● Vorliegender Auszug:
# Die FEAR-Demo...



## Administrator (8. August 2005)

Jetzt ist Ihre Meinung gefragt: Hier können Sie Ihren Kommentar zum Quickpoll veröffentlichen und mit  anderen Lesern darüber diskutieren.


----------



## Nali_WarCow (8. August 2005)

Nicht schlecht. Hat Spaß gemacht. Allerdings sollte dringenst an der Performance noch was gemacht werden.


----------



## MADEMAN (8. August 2005)

Nali_WarCow am 08.08.2005 10:03 schrieb:
			
		

> Nicht schlecht. Hat Spaß gemacht. Allerdings sollte dringenst an der Performance noch was gemacht werden.



Seh ich auch so. Andererseits war das bei meiner Grafikgurke zu erwarten. Aber es gibt ja auch Probleme mit besseren Karten.


----------



## Rosini (8. August 2005)

Jap, die Demo hat bei mir einen guten Eindruck hinterlassen. Die Gruselstimmung kommt sehr gut rüber. Die Grafik ist wunderbar (aber ein ziemlicher Hardwarefresser). Auch der Audio trägt viel zu Atmosphäre bei. Allerdings fand ich die Demo sehr kurz. in 15 Minuten war ich durch. Dennoch werd ich mir das Spiel auf jeden Fall ansehen. Da mich Doom 3 schon etwas entteuscht hat, hoffe ich auf einen würdigen Ersatz.


----------



## newester (8. August 2005)

Nach mehrmaligem Durchspielen mit unterschiedlichen Vorgehensweisen, fiel mir erst auf, auf welch realistische Weise die Brutalität in dem Spiel zum Vorschein kommt. 

Abgetrennte Gliedmaßen, rollende Köpfe am Boden, das viele Blut ist klar alles heftig. 
Aber was mich wirklich ein bisschen schockiert hat, war als ich einen Gegner mit der Nailgun in die Hüfte oder Oberschenkel getroffen habe und dieser auf sehr realistischer Weise nur noch humpelte und kaum noch richtig zielen konnte. Das sah wirklich so aus als ob er verzweifelt ums Überleben kämpfen würde, was bei mir sogar ein wenig Mitleid? erweckte. Ich war einfach nur sehr überrascht wie krass das alles rüberkam. 

Ich bin eigentlich überhaupt nicht überempfindlich bei Gewalt (Filmen + Games), aber so ein mulmiges Gefühlt hatte ich noch nie bei einem Spiel, höchstens bei einer tragischen Szene in einem Film. 
Irgendwie hat mich das nachdenklich gemacht, vorallem in Hinblick auf die zukünftige Weiterentwicklung der Gewaltdarstellung in Spielen.


----------



## Stargazer (8. August 2005)

● Aufgabenteile:
1 > Nach wie vielen Minuten war Rosini laut dem Forumsthread zur FEAR-Demo mit der Demo durch?
2 > Schreibe sämtliche Zeilen der folgenden Datensätze als JSON-Liste von Zeichenketten um, mit einer Zeichenkette pro Zeile und ohne Leerzeilen.

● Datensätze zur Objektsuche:

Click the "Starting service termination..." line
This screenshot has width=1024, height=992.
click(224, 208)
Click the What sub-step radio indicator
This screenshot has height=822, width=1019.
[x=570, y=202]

● Ergebnisse:
1 > Nach 15 Minuten.

2 >
[
  "Click the \"Starting service termination...\" line",
  "This screenshot has width=1024, height=992.",
  "click(224, 208)",
  "Click the What sub-step radio indicator",
  "This screenshot has height=822, width=1019.",
  "[x=570, y=202]"
]